Second, as for reasonable royalties, the court writes:

            Videotron submits that should a particular Videotron system feature be found to infringe a valid claim in the Asserted Patents, the appropriate remedy is a one-time reasonable royalty, capped at no more than Videotron’s cost to remove or design-around the subject-matter of the relevant asserted patent claim. The uncontroverted evidence at trial was that the approximate cost for such a design change would have been $150,000 per feature. . . .

 

            Rovi’s expert, Dr. Bazelon agreed that "“non-infringing alternatives do come into willingness to pay and willingness to accept”" and if the infringer has an alternative to practicing it, such a design-around cost is a reasonable upper bound for a royalty.

 

            I am satisfied that Videotron had the wherewithal to come up with workable non-infringing alternatives for the implicated user interface components, which would not have affected its subscriber base. This is evidenced by their regular upgrades to their system.

 

            Taken into account the particular facts of this case, I consider that an appropriate and reasonable royalty would be $150,000 per feature as proposed by Videotron (paras. 611, 620-21, 623).

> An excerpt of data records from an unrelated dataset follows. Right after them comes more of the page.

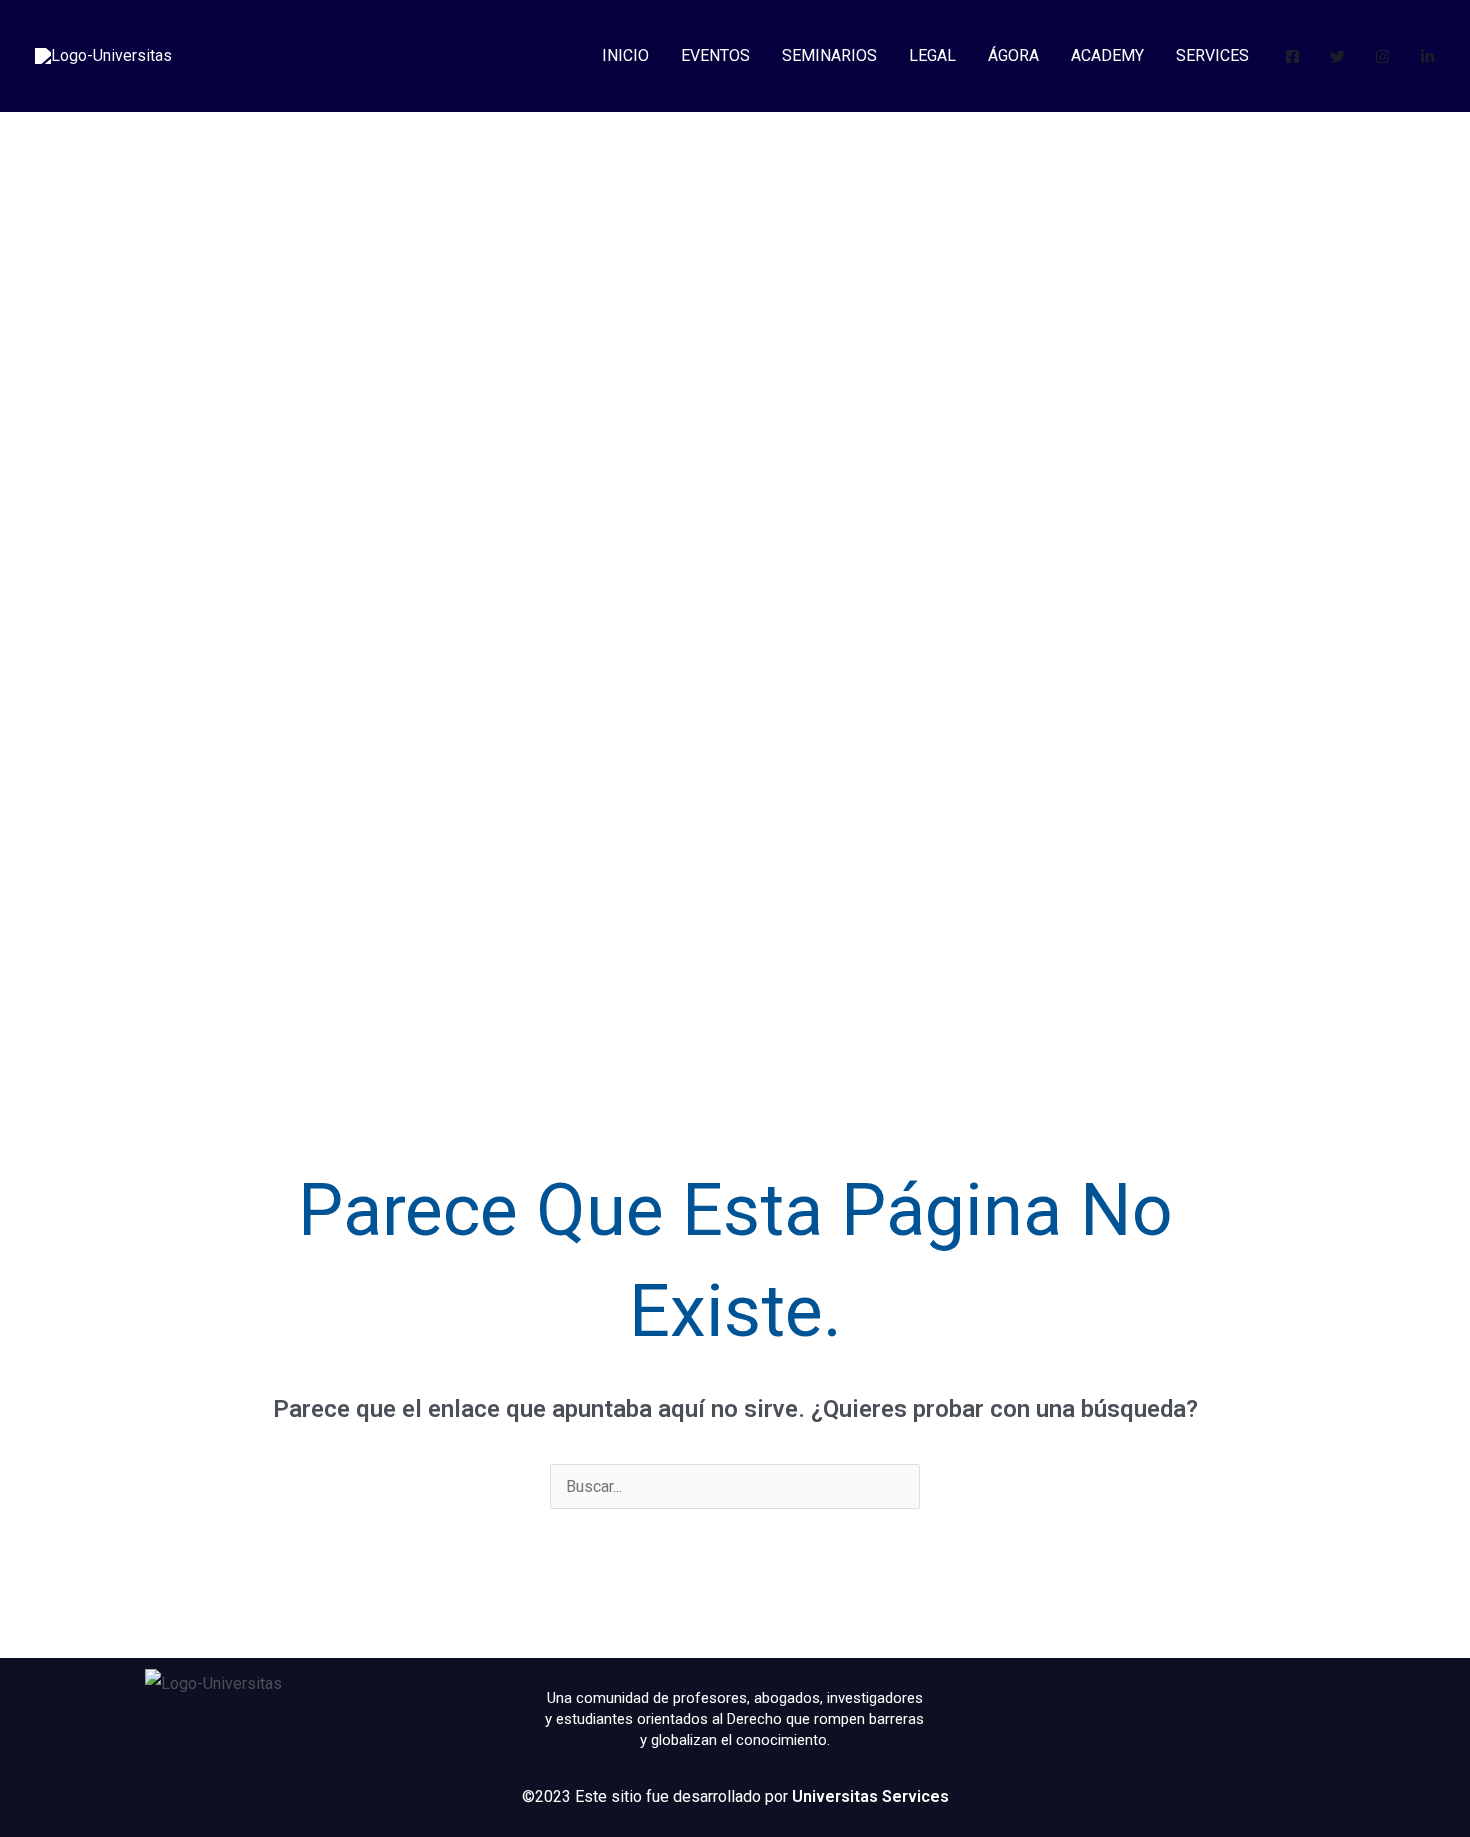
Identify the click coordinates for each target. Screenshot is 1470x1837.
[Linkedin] (1427, 56)
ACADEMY (1107, 55)
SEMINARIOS (829, 55)
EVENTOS (715, 55)
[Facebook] (1292, 56)
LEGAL (932, 55)
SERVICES (1212, 55)
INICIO (625, 55)
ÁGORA (1013, 55)
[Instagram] (1382, 56)
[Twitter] (1337, 56)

Assuming the correctness of the court’s analysis of the facts, its legal analysis seems right to me, in particular its recognition (1) of the risk of patent holdup under some circumstances, and (2) the relevance of noninfringing alternatives to the calculation of reasonable royalties.

Hat tip to Professor Norman Siebrasse for calling this case to my attention.

Update:  Professor Siebrasse has published his post on the decision here.